Os grandes grupos econômicos estão fortemente aplicados em abocanhar as companhias estaduais de água nas bolsas de valores.  A pesquisa “Quem são os Proprietários do Saneamento no Brasil?” mostrou os cinco maiores grupos econômicos atuantes na área de saneamento no Brasil que em 2018 já controlavam 85,3% do total de contratos. BRK Ambiental (ex-Odebrecht Ambiental), Aegea Saneamento e Participações, e Iguá Saneamento estão entre eles. A BRK Ambiental pertence ao fundo de investimento canadense Brookfield.
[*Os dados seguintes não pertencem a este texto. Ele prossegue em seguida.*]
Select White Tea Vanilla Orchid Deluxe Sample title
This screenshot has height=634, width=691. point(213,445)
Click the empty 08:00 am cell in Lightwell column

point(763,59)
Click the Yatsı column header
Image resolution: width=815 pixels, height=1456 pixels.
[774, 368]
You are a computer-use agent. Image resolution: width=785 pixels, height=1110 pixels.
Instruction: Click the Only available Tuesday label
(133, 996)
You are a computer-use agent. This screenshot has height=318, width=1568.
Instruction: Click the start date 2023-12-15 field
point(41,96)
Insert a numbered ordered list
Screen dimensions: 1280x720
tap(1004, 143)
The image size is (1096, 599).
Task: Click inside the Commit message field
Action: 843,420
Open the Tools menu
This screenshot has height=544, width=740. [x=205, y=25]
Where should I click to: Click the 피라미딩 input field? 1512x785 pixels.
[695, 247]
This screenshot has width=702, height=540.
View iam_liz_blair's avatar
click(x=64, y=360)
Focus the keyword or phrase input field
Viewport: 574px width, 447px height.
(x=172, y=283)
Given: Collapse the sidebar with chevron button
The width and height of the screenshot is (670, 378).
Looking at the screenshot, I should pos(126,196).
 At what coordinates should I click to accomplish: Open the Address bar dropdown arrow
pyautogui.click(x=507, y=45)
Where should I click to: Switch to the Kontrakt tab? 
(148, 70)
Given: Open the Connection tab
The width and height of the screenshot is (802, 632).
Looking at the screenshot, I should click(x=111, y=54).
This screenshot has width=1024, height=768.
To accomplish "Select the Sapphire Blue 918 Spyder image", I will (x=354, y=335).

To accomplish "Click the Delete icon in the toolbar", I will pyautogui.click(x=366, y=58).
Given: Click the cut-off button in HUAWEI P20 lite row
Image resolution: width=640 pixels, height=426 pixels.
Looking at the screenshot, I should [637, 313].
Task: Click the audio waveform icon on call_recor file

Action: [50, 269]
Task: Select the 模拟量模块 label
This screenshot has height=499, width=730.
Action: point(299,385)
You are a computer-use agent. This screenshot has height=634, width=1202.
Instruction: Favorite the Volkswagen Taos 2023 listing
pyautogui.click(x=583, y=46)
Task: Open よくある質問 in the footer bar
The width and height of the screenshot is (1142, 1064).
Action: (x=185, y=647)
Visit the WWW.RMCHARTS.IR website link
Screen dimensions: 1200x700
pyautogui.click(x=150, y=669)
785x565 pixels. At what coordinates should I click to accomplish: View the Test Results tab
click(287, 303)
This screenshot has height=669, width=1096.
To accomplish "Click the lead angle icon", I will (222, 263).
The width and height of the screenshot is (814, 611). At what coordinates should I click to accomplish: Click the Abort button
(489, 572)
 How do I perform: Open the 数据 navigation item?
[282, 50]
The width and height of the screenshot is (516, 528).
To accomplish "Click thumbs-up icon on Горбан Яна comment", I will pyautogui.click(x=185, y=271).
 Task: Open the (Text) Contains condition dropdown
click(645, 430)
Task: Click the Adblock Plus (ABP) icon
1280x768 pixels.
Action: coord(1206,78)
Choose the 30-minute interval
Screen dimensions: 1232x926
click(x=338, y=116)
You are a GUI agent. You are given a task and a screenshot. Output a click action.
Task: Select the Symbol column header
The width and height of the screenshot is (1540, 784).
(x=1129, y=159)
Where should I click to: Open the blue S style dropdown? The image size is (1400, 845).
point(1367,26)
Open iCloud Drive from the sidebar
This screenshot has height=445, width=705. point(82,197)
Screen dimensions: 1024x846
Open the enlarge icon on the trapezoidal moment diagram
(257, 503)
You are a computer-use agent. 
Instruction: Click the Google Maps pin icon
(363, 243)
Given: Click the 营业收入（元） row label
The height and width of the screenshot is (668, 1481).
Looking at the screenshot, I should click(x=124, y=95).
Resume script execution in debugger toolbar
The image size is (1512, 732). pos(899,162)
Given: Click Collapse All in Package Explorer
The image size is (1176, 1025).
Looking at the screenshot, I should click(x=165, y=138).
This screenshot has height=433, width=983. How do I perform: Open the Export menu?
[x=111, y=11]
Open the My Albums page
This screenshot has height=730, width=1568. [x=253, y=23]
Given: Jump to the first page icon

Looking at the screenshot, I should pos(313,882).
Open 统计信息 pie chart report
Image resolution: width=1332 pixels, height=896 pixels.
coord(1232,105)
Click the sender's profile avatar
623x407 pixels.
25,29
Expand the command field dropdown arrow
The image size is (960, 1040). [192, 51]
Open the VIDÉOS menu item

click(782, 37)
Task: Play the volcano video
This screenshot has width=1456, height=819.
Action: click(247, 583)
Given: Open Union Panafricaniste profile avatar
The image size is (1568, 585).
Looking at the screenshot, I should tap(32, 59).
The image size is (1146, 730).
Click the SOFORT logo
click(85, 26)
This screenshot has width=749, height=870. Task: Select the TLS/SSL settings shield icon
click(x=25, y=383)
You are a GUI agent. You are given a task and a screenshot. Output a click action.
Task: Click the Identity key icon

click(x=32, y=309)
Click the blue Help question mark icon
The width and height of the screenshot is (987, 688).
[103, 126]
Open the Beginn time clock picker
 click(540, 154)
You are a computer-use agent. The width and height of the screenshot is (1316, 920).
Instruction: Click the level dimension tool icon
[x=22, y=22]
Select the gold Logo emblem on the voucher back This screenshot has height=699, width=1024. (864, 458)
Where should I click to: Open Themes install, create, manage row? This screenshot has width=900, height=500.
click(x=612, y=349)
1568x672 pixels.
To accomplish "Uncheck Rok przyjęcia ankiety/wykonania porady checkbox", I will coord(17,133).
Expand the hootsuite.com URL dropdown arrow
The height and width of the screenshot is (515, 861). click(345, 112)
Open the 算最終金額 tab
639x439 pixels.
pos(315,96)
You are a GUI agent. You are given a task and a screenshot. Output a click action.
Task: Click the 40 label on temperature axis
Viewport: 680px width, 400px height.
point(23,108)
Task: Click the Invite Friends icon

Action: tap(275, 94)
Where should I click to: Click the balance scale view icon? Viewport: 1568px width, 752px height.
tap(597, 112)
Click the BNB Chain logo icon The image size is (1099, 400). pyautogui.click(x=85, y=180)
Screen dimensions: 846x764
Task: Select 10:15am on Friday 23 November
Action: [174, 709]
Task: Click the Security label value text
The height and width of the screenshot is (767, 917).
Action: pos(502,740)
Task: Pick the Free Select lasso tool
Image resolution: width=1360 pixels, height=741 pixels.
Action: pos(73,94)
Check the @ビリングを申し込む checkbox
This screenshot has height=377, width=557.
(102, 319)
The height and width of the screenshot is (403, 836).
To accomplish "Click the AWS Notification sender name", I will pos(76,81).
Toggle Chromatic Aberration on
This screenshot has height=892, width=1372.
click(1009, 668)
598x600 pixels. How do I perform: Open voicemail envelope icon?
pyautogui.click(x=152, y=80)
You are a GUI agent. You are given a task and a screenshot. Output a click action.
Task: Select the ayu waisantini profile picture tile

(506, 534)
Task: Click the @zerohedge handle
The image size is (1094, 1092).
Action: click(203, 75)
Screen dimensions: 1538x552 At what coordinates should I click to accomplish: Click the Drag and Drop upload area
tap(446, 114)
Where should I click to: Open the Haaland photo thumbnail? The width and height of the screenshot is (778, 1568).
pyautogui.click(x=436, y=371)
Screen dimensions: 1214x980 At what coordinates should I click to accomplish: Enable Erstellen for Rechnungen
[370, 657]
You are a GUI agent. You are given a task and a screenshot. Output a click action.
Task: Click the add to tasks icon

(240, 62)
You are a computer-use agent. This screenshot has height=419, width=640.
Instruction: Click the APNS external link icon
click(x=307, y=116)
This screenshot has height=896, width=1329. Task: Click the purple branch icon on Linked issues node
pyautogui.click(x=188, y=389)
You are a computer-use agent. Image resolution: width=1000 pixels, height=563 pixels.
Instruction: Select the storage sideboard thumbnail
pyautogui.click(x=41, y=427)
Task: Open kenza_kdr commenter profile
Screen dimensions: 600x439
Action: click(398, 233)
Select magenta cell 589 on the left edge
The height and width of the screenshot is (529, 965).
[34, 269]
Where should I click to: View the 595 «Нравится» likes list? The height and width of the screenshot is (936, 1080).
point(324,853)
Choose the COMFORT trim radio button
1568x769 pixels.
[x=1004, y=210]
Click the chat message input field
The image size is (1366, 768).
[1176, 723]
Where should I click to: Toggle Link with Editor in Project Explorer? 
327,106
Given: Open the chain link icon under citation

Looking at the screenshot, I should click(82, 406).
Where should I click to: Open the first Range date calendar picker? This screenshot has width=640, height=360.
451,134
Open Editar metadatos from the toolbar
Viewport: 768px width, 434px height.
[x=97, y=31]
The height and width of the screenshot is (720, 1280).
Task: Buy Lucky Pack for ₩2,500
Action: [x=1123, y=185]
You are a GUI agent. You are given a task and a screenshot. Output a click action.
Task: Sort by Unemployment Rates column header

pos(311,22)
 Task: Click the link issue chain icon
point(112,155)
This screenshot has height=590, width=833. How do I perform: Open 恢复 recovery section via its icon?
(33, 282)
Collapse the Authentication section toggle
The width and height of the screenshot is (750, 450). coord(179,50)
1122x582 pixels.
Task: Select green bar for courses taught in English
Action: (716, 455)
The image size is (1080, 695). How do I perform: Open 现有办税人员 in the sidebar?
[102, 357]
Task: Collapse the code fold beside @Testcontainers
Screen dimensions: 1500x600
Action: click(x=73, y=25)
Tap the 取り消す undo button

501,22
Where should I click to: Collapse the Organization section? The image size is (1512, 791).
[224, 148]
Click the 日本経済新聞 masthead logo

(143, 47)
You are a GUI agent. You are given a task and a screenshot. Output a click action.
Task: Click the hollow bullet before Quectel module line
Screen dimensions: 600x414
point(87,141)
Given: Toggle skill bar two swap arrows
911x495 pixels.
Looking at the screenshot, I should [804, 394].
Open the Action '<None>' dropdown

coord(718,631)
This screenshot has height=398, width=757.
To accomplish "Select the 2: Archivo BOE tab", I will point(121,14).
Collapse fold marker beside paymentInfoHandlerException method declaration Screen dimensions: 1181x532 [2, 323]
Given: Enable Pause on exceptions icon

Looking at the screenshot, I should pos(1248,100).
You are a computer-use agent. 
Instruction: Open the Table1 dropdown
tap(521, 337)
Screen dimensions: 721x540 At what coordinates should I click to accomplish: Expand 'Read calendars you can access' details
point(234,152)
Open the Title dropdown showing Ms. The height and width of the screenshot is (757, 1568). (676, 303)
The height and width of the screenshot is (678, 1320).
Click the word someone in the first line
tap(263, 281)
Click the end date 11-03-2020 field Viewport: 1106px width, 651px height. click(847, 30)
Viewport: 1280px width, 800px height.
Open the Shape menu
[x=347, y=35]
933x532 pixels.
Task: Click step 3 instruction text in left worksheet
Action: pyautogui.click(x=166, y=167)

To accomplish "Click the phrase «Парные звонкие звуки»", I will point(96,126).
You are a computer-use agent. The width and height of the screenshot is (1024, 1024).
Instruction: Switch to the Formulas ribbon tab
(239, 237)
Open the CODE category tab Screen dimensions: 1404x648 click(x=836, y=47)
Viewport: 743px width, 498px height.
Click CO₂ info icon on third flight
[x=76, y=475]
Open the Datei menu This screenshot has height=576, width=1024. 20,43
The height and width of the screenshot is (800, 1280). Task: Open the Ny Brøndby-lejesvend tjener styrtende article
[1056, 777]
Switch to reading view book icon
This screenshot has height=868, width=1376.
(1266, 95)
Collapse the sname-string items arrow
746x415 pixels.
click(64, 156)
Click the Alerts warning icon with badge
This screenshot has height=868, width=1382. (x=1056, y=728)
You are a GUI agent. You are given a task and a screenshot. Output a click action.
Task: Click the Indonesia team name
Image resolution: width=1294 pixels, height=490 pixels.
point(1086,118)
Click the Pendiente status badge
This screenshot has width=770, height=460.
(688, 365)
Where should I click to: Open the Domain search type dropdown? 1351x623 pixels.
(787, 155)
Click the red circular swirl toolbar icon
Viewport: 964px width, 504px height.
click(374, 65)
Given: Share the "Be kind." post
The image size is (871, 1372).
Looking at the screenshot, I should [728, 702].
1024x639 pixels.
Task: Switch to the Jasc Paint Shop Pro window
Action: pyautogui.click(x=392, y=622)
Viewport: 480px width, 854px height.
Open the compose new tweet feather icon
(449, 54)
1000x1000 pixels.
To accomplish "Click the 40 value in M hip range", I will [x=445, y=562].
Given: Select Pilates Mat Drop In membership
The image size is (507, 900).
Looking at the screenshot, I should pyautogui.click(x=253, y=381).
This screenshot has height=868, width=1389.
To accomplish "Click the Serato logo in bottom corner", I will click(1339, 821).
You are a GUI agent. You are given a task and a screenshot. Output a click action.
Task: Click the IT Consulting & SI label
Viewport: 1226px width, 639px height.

A Iguá é formada exclusivamente por fundos financeiros – FIP Água (63,48%), FIP MAYIM (24,01%), BNDESPAR (10,89%,) Cyan (1,55%), IG4 Water Investments (0,08%). Por fim, a Aegea é formada pela construtora Equipav, que detém 70,72% das ações, pelo fundo soberano de Singapura, GIC, com participação de 19,08%, e pela Itausa, holding dona do Itaú Unibanco, que detém 10,2% da empresa.

Não cuidar dos bens coletivos, da saúde e dos direitos da comunidade que os elegeram, é uma distorção. Um crime contra a vida. Discursos ou caras palatáveis não garantem água de qualidade, que é também saúde.

É disso que tratamos. A Corsan ainda é pública. Ainda é possível conter parte da boiada do oportunismo político e achaque privado. Continuaremos nas instâncias públicas defendendo o direito dos gaúchos de ter saneamento de qualidade com controle público e peleando também nas instâncias jurídicas, derrubando irregularidades, denunciado as ofensivas dos saqueadores dos bens naturais.

Além das guerras por petróleo, por minérios, por poderio bélico, entre outros, o grande ouro é a água. Essa é nossa maior luta, porque é uma luta de todos, uma luta pela vida.